Yesterday I investigated the character of the place a bit and the people here. At dinner I had the good fortune, in part, to sit next to a deaf-mute and some women with marvelously-shaped figures.4 The countryside doesn't seem bad; but one can't step outside to go anywhere or see anything due to the rain and the damp. Volkmann5 visited me and prescribed the local baths; at any rate, an operation is set for the near future. —
How grateful I am to you for giving me Ehlert's book, which I read on the first evening in deplorable lighting upon the moldy sofa—read with pleasure and inner warmth. Vicious people might say that the book is poorly and excitedly written. But the book of a musician is not quite the book of a visual man; at bottom, it is music that happens to be written with words instead of notes. A painter must get the most painful sensation when this clutter of images is pulled together without any method. But unfortunately I have a penchant for the Parisian feuilleton, for Heine's Travel Sketches, etc., and prefer a stew to roast beef. What pains it has cost me to produce a scientific face in order to write down sober trains of thought with the requisite discretion and alla breve. Your spouse6 also knows a song about it (not to the melody "Ah, dear Franz, yet," etc.),7 who himself was very surprised about the complete lack of "style." In the end I was like the sailor who feels less secure on land than in a moving ship. Maybe I will find a philological subject that can be treated musically, and then I will babble like an infant and heap up images like a barbarian who has fallen asleep in front of an antique head of Venus, and despite the "flourishing haste" of the exposition—be quite right.8
And Ehlert is almost always right. But to many men truth is unrecognizable in this harlequin jacket. Not to us, we who take no page of this life so seriously that we cannot draw in a joke as a fleeting arabesque. And what god can be surprised if we now and then behave like satyrs and parody a life that always looks so serious and solemn, and wears cothurni on its feet?

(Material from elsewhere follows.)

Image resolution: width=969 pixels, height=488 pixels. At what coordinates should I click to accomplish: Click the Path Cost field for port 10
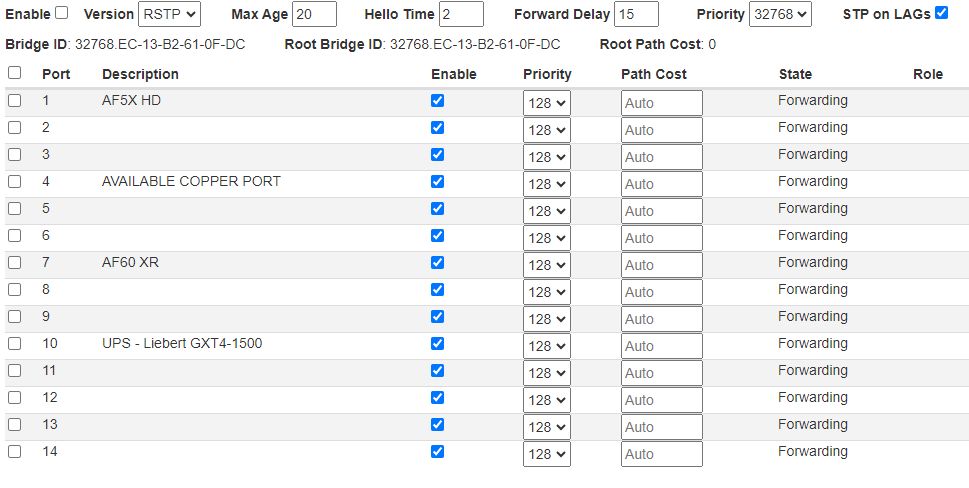661,346
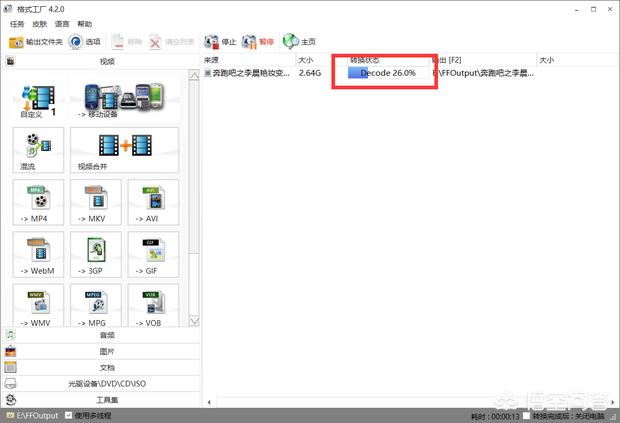
Task: Expand the 音频 audio category panel
Action: click(x=106, y=335)
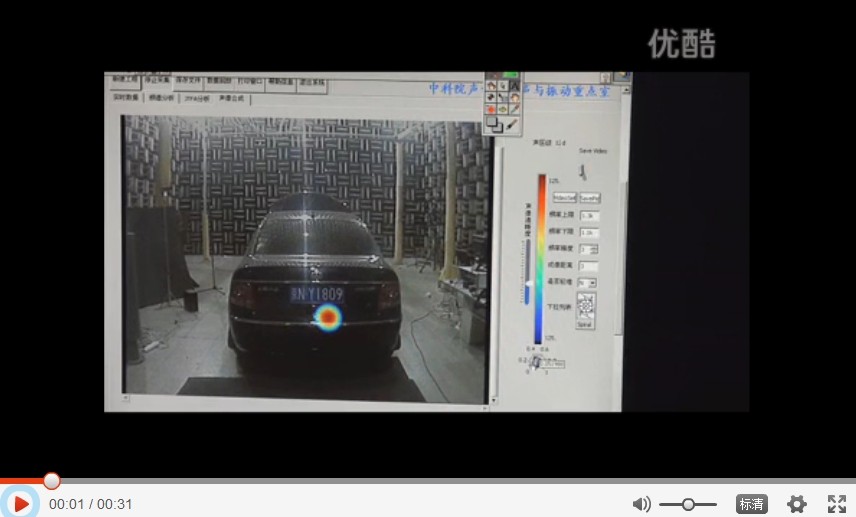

That I have not managed to conceal my predilection for dissonance from you! Didn't you already have a terrible sample of it?9 Here you have a second. The drawbacks10 of Wagner and Schopenhauer are poorly concealed. But I will improve. And if you should allow me to play you something once again, then I will form my memory of that beautiful Sunday in tones and you shall hear what you read today, how much this memory means to a bad musician etc. Friedrich Nietzsche.
1. Nietzsche had visited the Ritschls in Leipzig on Sunday, June 28; the book he refers to is Louis Ehlert's Briefe über Musik an eine Freudin (Letters on Music to a Lady-Friend), Berlin: J. Guttentag, 1859. He was now in Wittekind near Halle, recovering from injuries sustained in a riding accident in March. 2. Might explain one of Nietzsche's cryptic remarks in his August 6, 1868 letter to Erwin Rohde: "I have been composing again: feminine influences." 3. The visitor was his cousin, Ernst Oehler (1856-1925). See Nietzsche's July 1, 1868 letter to Franziska and Elisabeth Nietzsche: "I had just sat down, when already a visitor arrived, who made me even more ill-tempered. Namely, Ernst, who is again in Halle for a few days and will éprouver sa fortune [try his luck] in Leipzig afterwards, of course appearing as usual with militant-like brazenness; I treated him for a while as a guest, since his demands were not too importunate; I finally had to refuse additional visits to me with somewhat energetic courtesy." 4. "... und einiger wunderbar geformter Frauengestalten." In the letter written to his mother and sister the previous day, Nietzsche describes sitting amidst a deaf mute and two "gräßliche weibliche Mißgeburten" (hideous female freaks). 5. Richard von Volkmann (1830-1889): a physician in Halle hired by Nietzsche's mother to treat her son's injury. 6. Friedrich Ritschl, Nietzsche's philology professor at the University of Leipzig. 7. "Ach lieber Franz, noch," a refrain from an old German folksong: "Komm, lieber Franz, noch einen Tanz! Noch ist es Zeit zum Heimegehen" (Come, dear Franz, yet another dance! There is still time to go home). 8. "... blühende Eile" (flourishing haste), an expression from the conclusion of Ehlert's book: "Leben Sie wohl! Ich habe Eile, blühende Eile, denn dieses Leben—es steigert sich nur bis zur Rose." (Farewell! I have haste, flourishing haste, for this life—it climbs no higher than the rose.) Briefe über Musik an eine Freundin, 166. 9. Nietzsche had played the piano at the Ritschls. 10. Pferdefüße: literally, "cloven feet."